Wednesday, August 27, 2014

A Family Affair in Jihad

"I do know from my colleagues at home that we are close. But forgive me if I can't go much further than that at this point."
"We're putting out a great deal of resource into identifying this person. And there are some very sophisticated technologies, voice identification and so on, which people can use to check who these people are."
Raffaello Pantucci, director, international security studies, Royal United Services Institute
'Vengeful extremist': Others images show Bary's gradual slide into extremism including this one apparently showing the 23-year-old former lyricist in military fatigues and a mask wihle wielding a machine gun
'Vengeful extremist': Others images show Bary's gradual slide into extremism including this one apparently showing the 23-year-old former lyricist in military fatigues and a mask wihle wielding a machine gun

Who 'these people are', is immigrants whom Great Britain generously opened its shores to. Giving them the opportunity to make their futures and for many, their fortunes on British soil, taking advantage of the freedoms given them as settlers and citizens of a new country willing to give them haven and advance their interests.

In payment of which, Britain has discovered it was all the while nurturing one generation after another of vultures, vicious fanatics whose clasp of their religion's major tenet to jihad has informed their actions, to the disquieting effect of becoming within the country a dire threat to peace and stability, let alone destroying the values and heritage through which that country knows itself and its place in the world community.

Britain, it seems, has harboured no end of Islamist fanatics; they creep out of the woodworks, out from under wharfs and rocks to insist on using the laws of the United Kingdom to further their advance toward eclipsing the laws of the land by Sharia law, overturning tradition and justice through clever manipulation of democratic adherence to equality and liberty.

Adel Abdel Bary is one such terrorist, affiliated with al-Qaeda, now awaiting trial in the United States, charged with the bombing of two American embassies in Kenya and Tanzania that caused the deaths of 224 people.

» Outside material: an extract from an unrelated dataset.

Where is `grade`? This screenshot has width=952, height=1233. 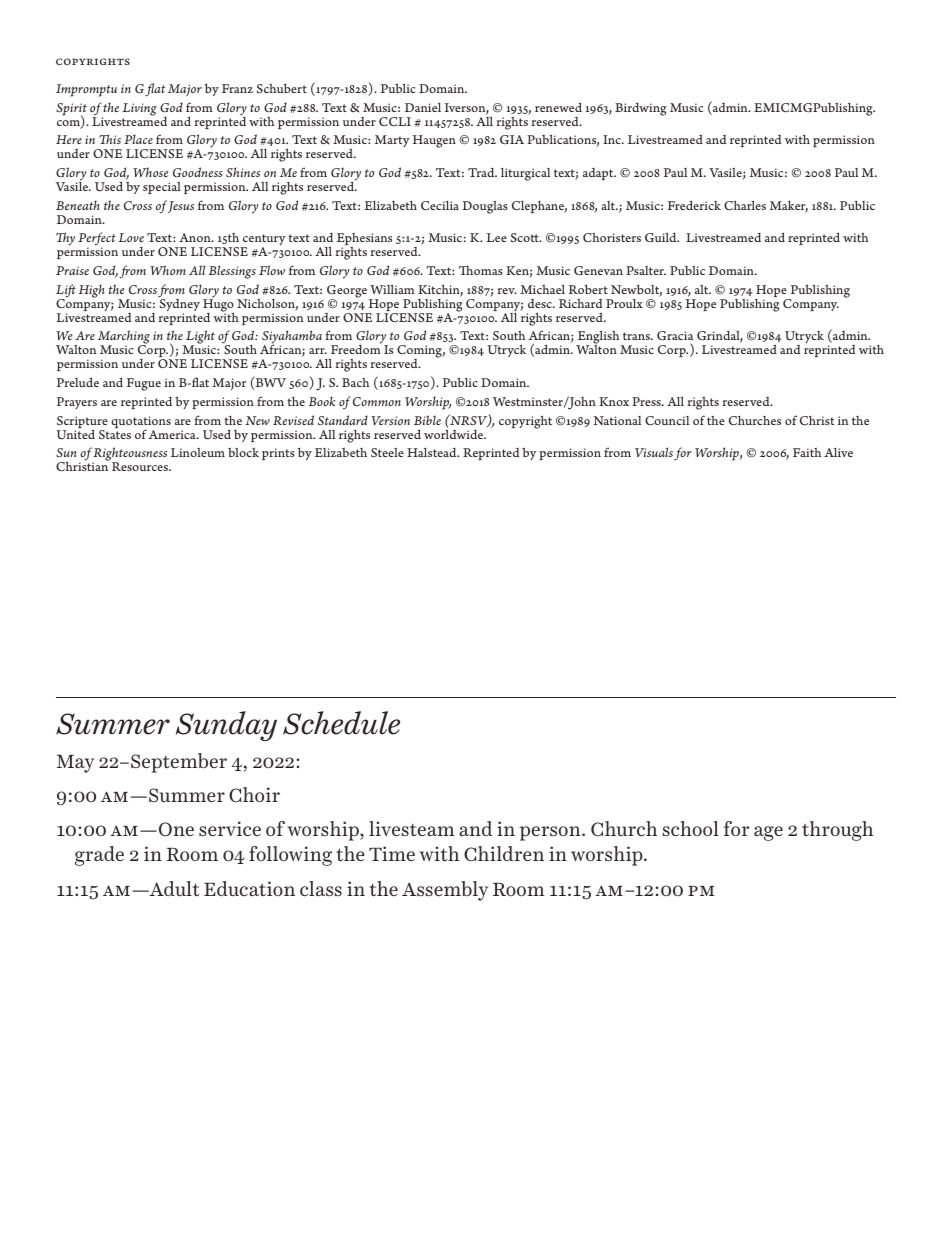 grade is located at coordinates (99, 856).
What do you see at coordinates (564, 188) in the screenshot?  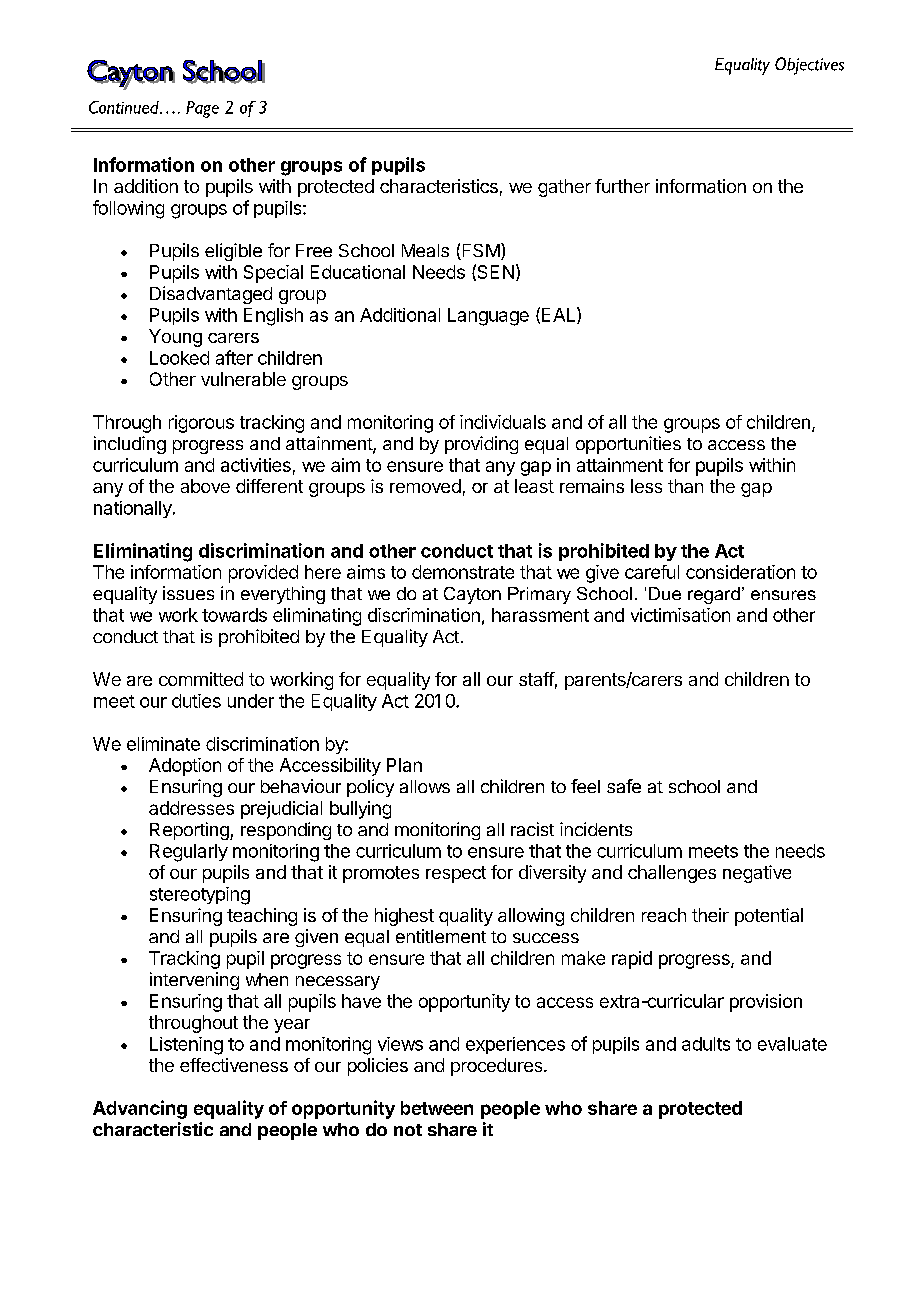 I see `gather` at bounding box center [564, 188].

An Egyptian who had been given asylum in Britain in 1993, Mr. Bary was extradited to the U.S. at the very same time as the imam Abu Hamza from the Finsbury Park mosque, an infamous centre of Islamist incitement.

The man, now 54, is charged with 213 counts of premeditated murder for the Nairobi embassy bombing and another 11 counts for the attack in Dar es Salaam; charged as well with conspiracy to use weapons of mass destruction. His trial is due to begin in November. As often enough happens, the son follows the father in the old adage of the apple never falling far from the tree that bore it. His son is a rapper who amassed considerable social and commercial success under the name 'Lyricist Jinn'.

He rapped of his father's prosecution, and the younger Bary travelled to Syria to fight with ISIS. He posted a photograph of himself on Twitter earlier in the year holding aloft a severed head with his telling comment: "Chillin' with my homie or what's left of him". Mr. Pantucci, however, who has authored a book on Muslim extremists in Britain, has the impression that Abdel-Majed Abdel Bary also known as "John" simply picked up a random severed head among those in a pile.

But he is now suspected also of being the man behind the black ISIS mask who beheaded American journalist James Foley. If so, his threats to treat another American reporter Steven Sotloff, similarly, may herald the entry of the United States in a far more forceful way into the push-back against the Islamic State in Syria and Iraq. Even yet stated a senior U.S. law enforcement official "If things stay the way they are now, it would be difficult to kill or capture the suspect."